Items from a data source:
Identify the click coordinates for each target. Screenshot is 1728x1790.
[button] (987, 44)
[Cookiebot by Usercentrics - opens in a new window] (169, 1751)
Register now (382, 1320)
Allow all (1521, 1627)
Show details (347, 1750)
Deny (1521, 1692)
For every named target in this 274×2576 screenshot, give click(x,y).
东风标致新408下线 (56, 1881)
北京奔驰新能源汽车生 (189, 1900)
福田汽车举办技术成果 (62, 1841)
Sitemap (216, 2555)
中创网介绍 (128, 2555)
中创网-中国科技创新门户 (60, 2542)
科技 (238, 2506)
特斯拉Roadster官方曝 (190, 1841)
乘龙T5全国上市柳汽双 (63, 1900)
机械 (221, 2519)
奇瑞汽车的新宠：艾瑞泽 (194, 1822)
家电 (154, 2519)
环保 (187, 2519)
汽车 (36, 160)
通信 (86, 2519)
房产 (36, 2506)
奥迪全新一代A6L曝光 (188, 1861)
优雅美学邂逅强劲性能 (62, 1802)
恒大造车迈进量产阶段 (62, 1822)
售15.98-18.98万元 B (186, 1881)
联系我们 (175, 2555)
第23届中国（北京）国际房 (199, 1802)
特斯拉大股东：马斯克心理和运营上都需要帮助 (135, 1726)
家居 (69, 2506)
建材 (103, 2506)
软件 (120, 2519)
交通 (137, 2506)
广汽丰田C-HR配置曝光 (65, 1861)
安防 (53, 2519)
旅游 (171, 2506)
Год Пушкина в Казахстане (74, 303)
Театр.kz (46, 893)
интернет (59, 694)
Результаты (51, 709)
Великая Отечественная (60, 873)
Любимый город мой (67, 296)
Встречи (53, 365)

> _Task to carry out_
Find the string "click" in the data. Report each line it appears in.

> _Your response_
Identify the click coordinates for each target. Screenshot is 1728x1790.
For every named target in this 274×2576 screenshot, give click(x,y).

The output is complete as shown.